Peter Snell, Danyon Loader, Paul MacDonald, Alan Thompson, Ian Ferguson, Lisa Carrington - pick the odd one out of that list.
That's right: all New Zealand double gold medallists at a single Olympics and Carrington could be the first woman in that elite band this week - appropriate after an eight-year-old Lisa had her Olympic flame lit by Loader when she watchingd him win two swimming golds in Atlanta in 1996.
It all depends whether Carrington can win the 500m K1 title to go with her 200m crown this week.
Here's another list: Dunedin, Cambridge and Whakatane - the home towns of gold medal winners where ANZ, major sponsor of the New Zealand Olympic team, is turning ATMs across the country gold every time the country strikes gold in Rio.
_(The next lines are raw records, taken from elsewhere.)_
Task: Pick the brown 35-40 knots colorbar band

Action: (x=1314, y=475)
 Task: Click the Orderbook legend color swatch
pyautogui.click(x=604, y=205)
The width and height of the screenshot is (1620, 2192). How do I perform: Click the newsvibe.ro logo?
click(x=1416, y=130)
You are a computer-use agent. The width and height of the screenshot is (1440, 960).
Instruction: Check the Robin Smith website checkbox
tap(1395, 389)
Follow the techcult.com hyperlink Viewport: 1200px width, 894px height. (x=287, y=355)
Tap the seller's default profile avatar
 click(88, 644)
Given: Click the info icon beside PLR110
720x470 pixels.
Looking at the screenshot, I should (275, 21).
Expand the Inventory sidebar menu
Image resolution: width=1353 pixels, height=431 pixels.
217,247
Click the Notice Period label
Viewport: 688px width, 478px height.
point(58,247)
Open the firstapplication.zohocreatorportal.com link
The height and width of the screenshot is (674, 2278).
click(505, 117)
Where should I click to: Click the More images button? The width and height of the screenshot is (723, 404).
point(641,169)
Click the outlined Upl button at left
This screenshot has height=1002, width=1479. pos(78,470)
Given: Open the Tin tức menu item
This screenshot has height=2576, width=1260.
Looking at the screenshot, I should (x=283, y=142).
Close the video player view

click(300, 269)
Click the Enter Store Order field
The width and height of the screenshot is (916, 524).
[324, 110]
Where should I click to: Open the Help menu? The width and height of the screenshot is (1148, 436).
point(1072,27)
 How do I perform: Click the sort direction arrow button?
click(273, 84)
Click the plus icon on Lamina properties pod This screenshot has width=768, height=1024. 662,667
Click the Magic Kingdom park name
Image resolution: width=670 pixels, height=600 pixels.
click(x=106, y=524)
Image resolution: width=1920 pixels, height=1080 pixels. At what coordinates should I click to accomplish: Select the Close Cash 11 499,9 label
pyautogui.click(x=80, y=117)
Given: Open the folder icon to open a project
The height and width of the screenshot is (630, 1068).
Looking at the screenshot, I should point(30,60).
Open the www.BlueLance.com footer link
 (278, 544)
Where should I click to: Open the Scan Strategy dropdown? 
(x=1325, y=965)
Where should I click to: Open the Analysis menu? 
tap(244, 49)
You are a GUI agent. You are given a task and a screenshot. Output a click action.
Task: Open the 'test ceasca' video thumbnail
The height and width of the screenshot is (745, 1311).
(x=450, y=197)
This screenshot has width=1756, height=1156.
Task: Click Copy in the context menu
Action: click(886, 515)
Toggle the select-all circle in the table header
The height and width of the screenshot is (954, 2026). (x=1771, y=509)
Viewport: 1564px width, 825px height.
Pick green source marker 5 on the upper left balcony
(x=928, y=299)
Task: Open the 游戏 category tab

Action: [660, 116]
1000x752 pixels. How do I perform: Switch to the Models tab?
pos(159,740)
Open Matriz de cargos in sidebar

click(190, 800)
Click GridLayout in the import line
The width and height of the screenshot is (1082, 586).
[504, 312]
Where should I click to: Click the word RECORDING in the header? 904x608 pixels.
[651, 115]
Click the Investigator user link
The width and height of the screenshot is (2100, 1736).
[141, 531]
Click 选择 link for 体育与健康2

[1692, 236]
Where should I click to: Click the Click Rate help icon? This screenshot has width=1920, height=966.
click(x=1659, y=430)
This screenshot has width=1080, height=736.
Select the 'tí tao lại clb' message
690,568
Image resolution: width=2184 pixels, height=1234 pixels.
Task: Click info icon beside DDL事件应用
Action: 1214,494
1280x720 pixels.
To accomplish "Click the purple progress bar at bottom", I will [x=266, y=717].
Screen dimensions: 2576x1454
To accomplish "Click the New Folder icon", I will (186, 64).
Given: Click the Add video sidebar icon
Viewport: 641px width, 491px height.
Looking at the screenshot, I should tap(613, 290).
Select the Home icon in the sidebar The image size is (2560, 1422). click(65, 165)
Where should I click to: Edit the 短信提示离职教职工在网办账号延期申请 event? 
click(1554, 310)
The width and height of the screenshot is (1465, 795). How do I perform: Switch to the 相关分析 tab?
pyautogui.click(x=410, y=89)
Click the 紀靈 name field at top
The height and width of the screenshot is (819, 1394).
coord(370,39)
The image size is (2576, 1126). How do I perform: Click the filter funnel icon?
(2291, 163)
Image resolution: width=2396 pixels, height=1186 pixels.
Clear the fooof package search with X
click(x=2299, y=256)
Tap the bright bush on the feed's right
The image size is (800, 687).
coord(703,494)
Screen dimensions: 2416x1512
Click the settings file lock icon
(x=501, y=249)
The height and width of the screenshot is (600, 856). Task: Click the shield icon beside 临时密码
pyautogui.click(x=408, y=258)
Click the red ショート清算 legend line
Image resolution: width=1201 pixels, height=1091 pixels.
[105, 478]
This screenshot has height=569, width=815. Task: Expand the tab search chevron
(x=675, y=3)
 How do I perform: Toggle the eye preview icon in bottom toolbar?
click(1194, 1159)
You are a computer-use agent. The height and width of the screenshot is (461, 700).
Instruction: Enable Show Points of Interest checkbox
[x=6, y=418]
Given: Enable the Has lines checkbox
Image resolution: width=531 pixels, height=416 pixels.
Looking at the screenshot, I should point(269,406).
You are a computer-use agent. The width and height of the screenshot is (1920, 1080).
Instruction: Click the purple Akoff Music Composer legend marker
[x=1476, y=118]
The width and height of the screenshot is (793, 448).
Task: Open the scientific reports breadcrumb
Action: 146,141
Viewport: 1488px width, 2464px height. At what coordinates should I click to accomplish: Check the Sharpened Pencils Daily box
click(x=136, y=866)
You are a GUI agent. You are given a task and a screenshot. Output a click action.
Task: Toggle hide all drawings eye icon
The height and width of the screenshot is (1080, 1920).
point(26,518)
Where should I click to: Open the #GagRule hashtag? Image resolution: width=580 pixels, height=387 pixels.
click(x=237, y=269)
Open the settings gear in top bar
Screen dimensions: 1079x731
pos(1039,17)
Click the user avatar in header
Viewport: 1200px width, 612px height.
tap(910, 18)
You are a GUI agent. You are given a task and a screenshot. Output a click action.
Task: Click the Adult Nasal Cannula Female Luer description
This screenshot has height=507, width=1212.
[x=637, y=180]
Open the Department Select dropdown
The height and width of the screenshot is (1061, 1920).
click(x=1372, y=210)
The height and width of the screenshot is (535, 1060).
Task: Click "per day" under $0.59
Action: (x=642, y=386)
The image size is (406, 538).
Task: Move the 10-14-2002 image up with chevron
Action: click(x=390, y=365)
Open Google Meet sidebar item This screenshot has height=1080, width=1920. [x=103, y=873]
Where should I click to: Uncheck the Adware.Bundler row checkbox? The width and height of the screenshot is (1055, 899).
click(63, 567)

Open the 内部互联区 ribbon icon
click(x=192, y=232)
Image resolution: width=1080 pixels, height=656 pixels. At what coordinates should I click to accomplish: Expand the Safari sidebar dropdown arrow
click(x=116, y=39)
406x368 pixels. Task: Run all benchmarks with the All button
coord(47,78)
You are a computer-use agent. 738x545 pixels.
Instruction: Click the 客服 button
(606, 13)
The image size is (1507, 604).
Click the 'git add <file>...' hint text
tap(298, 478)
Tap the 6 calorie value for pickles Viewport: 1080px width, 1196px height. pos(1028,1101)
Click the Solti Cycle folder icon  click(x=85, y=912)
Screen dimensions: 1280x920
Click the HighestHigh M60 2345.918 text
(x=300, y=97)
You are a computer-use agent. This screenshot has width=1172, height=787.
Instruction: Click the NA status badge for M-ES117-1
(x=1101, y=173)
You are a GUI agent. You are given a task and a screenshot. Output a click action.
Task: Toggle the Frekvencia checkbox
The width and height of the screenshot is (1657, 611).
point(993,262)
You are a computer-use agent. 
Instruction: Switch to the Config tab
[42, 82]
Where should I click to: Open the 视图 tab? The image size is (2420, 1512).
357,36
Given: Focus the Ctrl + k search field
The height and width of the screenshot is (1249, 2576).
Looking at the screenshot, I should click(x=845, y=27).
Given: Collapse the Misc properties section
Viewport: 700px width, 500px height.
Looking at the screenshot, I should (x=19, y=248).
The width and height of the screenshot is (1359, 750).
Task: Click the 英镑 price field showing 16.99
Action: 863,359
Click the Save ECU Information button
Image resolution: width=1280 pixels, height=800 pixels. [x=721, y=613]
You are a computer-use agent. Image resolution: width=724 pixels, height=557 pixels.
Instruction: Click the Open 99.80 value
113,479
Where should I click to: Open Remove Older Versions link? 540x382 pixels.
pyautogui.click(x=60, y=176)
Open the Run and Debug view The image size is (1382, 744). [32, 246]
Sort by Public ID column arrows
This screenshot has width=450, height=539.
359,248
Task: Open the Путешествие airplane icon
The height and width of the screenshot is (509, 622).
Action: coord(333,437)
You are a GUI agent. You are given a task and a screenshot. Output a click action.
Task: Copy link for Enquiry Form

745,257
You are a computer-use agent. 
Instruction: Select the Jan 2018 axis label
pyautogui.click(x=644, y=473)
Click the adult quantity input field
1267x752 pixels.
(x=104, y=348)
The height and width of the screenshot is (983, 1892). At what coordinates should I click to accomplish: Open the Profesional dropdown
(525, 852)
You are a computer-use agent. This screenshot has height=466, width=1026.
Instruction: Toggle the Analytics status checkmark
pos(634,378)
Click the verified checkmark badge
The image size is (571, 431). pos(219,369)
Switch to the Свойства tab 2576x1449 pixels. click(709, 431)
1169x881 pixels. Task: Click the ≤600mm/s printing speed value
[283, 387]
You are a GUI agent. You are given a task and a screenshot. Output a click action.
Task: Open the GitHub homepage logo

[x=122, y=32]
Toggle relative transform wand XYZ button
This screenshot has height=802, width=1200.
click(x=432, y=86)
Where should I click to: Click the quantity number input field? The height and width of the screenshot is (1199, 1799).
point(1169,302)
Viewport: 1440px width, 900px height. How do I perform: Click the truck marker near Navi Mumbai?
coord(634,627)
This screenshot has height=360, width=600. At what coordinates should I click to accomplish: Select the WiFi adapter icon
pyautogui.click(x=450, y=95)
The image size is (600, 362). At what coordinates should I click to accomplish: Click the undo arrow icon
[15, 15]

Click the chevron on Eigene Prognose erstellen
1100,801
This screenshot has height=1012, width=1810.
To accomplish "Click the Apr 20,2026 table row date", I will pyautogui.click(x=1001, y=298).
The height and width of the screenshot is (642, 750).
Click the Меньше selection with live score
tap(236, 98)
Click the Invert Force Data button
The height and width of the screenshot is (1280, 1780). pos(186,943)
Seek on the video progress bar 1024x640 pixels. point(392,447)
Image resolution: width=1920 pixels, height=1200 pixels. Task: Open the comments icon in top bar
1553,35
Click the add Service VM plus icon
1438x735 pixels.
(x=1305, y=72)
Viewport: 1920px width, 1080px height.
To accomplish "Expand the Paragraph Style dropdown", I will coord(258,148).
The first gold, from rowing men's pair Hamish Bond and Eric Murray, meant the ATM at 300 George St in Dunedin (Bond's home town) was the first and Cambridge the second, home to Murray and single sculls gold medallist Mahe Drysdale.
Now Whakatane, the closest ATM to Carrington's home town of Ohope, has joined the club with an ATM turned gold to celebrate Carrington's achievement.
If she'd been able to compete in team events, as Ferguson, MacDonald and Sir Mark Todd all did (New Zealand's most successful Olympians with five medals each), Carrington might already have joined the double-gold-medals-at-a-single-Games elite. Her trophy case contains no Olympics nor world championship medals in canoeing's team events; hers have largely been solo efforts, partly because New Zealand women's canoeing has yet to produce many other world-class athletes.
Ferguson remains the most prolific medallist at a single Games with his three gold medals (in the single K1, the two-man K2 and four-man K4 events) in Los Angeles in 1984. His five medals (4 gold and one silver - he won another gold in the Seoul Olympics in 1988), is a total shared with MacDonald (three gold, one silver, one bronze) and Sir Mark Todd (two gold, three bronze).
There is thus an outside chance, should she decide to go to the Tokyo Olympics in 2020, 27-year-old Carrington could rival them. She could have three golds after Rio and has already outstripped Ferguson in world championship medals; he won two world championship golds and three silver medals; she currently has five world championship golds, a silver and a bronze.
It may well depend on whether her love for the sport persists, though one past interview suggested it will: "It's what I enjoy. I love it. I focus on my training because I enjoy it - it's me; it's what I love."
She means it - she loves the training, the competition, being on the water, plying her trade in the outdoors while the rest of us are cooped up in offices or sitting in traffic.
Carrington's parents - Glynis and Pat - are teachers (and formerly well-performed sprinters) who run a Ohope motel and support her to the hilt. Lisa already has a Bachelor of Arts and is now aiming at a psychology degree to equip her for life after canoeing.
But maybe that Whakatane ATM will glow even more gold soon.